Di atas sudah digambarkan bagaimana kaum borjuis nasional bereaksi terhadap penerapan ekonomi neoliberal dengan berlagak sok nasionalis. Beberapa kalangan memandang bahwa respon kaum borjuis berupa pembicaraan tentang soal-soal nasionalisme membuat mereka dapat menjadi sekutu bagi gerakan kiri untuk membangun aliansi anti-neoliberalisme. Mungkinkah ini? Sebelum menjawab pertanyaan itu, perlu dibahas apa pentingnya nasionalisme bagi kaum borjuis (dalam pengertian umum). Kaum borjuis merupakan satu golongan yang paling berkepentingan terhadap bangsa dan nasionalisme. Ini dikarenakan identitas nasional dalam pengertian teritorial, relasi ekonomi maupun budaya memberikan privilege (hak istimewa) kepada kaum borjuis untuk melakukan eksploitasi dan ekspansi modalnya dalam batas-batas teritorial negara tersebut dan terutama dalam berhadapan dengan kaum borjuis asing yang juga memiliki kepentingan untuk mengeksploitasi sumber daya alam dan manusia dari bangsa tersebut. Sehingga proteksi ekonomi, budaya dan politik yang dilegitimasi oleh nasionalisme, akan menyelamatkan akumulasi modal kaum borjuis “pribumi” dari terjangan modal kaum borjuis “asing.”

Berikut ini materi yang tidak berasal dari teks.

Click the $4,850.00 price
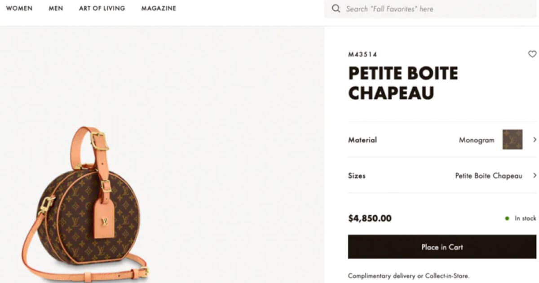This screenshot has height=283, width=539. [x=370, y=219]
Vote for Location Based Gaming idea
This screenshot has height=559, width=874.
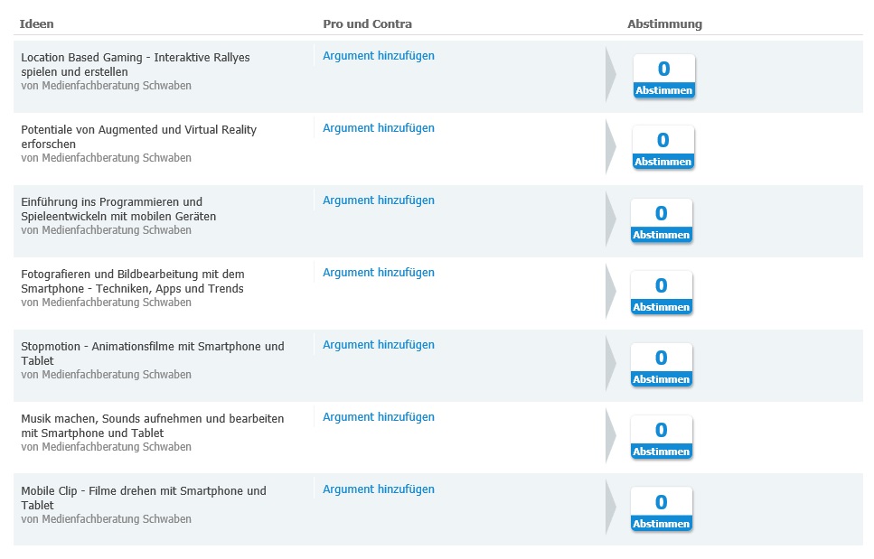pos(663,90)
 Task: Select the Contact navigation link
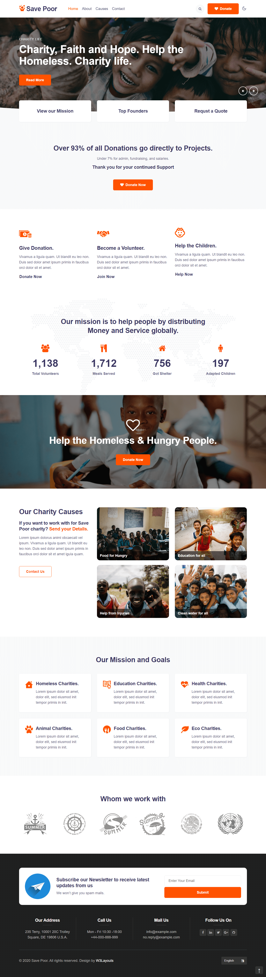pyautogui.click(x=118, y=9)
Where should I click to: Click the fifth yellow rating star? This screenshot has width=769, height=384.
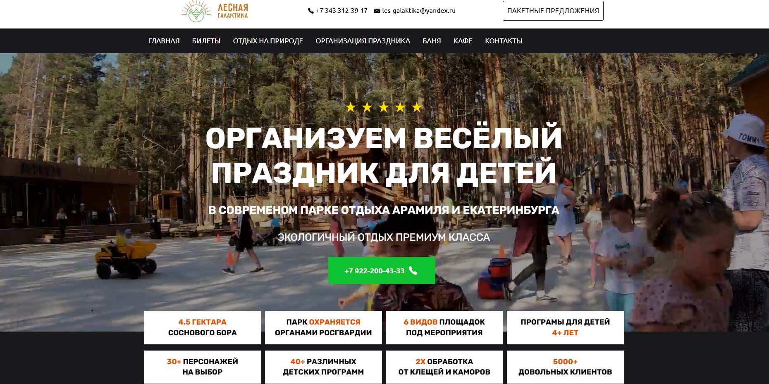[x=417, y=107]
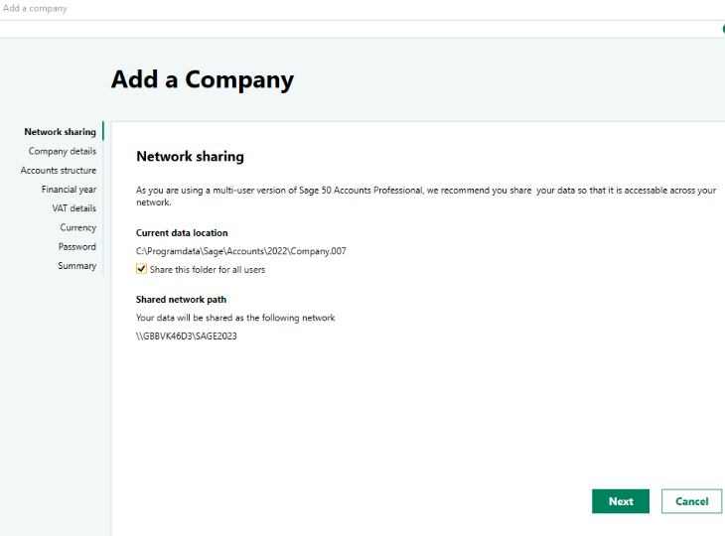Viewport: 725px width, 536px height.
Task: Click the green Next button
Action: [621, 501]

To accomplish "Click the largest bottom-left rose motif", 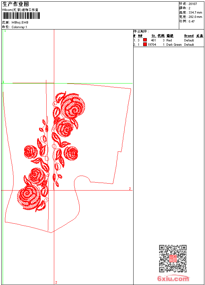I will coord(29,197).
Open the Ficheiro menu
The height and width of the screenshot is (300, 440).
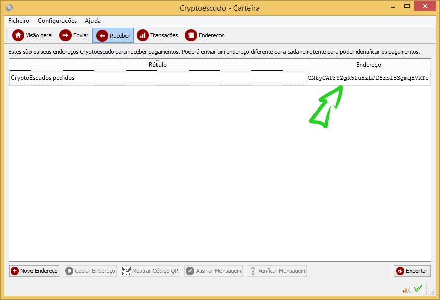coord(19,21)
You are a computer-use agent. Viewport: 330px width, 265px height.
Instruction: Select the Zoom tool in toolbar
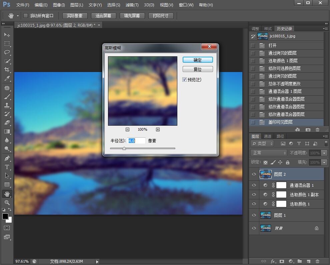point(7,202)
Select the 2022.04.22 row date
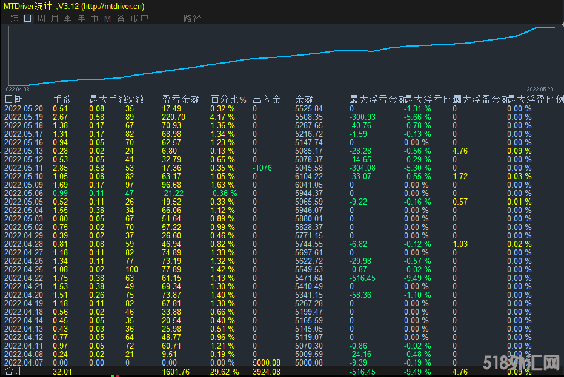 coord(24,278)
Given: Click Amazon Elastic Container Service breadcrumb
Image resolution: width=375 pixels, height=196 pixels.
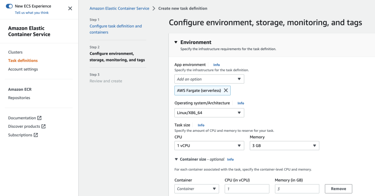Looking at the screenshot, I should coord(119,8).
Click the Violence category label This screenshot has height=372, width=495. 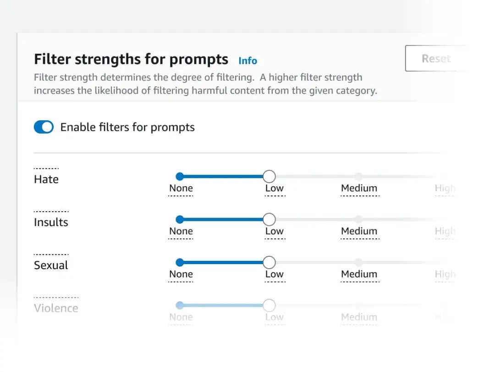click(56, 308)
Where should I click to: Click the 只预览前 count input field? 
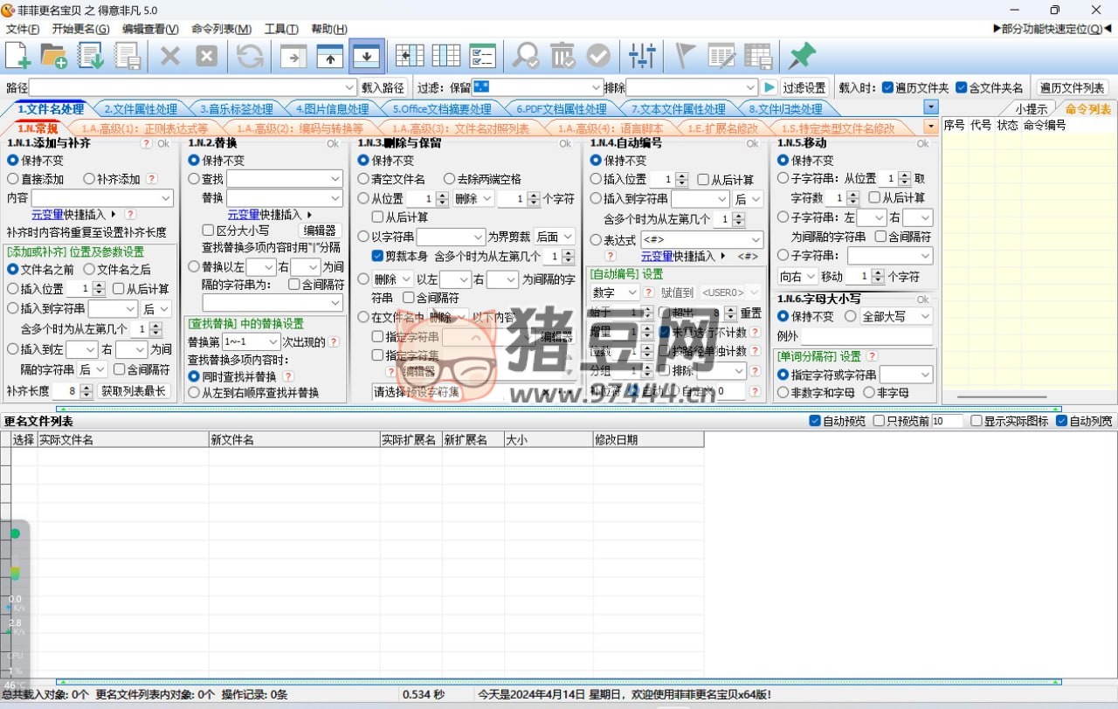pos(946,421)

Bagi kaum borjuis, nasionalisme memberikan syarat ideologis untuk melapangkan tujuan tersebut, terutama dalam pengertian untuk lebih mendukung dan mendahulukan mereka (kaum borjuis) yang sebangsa dan setanah air, sehingga terjadi harmonisasi kelas dalam suatu bangsa, yang ditunjukkan dengan kecintaan mayoritas penduduk, yang terdiri dari proletariat, semi-proletariat dan borjuis kecil, kepada tanah airnya, pemerintahannya dan orang-orang sebangsanya, meskipun kaum borjuis nasional, tentara, ataupun alat-alat kekerasan negara lainnya ikut menindas mereka. Mereka harus tetap mencintainya meskipun proses penghisapan terus berlangsung.
Kaum proletariat dan kaum miskin lainnya tidak memiliki kepentingan terhadap nasionalisme, karena nasionalisme tidak memberikan keuntungan berupa peningkatan kesejahteraan dan pelenyapan penindasan terhadap mereka. Di hadapan kaum borjuis manapun, apakah itu “pribumi” maupun “asing,” proletariat dan kaum miskin lainnya akan tetap tertindas, dengan upah murah, waktu kerja yang panjang, buruh kontrak, ancaman pemecatan, represi fisik dan pelecehan seksual di tempat kerja. Kaum proletariat dan kaum miskin di negeri manapun memiliki persoalan ketertindasan yang serupa. Oleh karena itu, proletariat dan kaum miskin memiliki musuh yang sama, yang pertentangannya tidak dapat di damaikan selama kelas-kelas masih ada, yakni kaum borjuis.

Lalu apakah kaum borjuis Indonesia memiliki karakter nasionalisme dalam pengertian di atas?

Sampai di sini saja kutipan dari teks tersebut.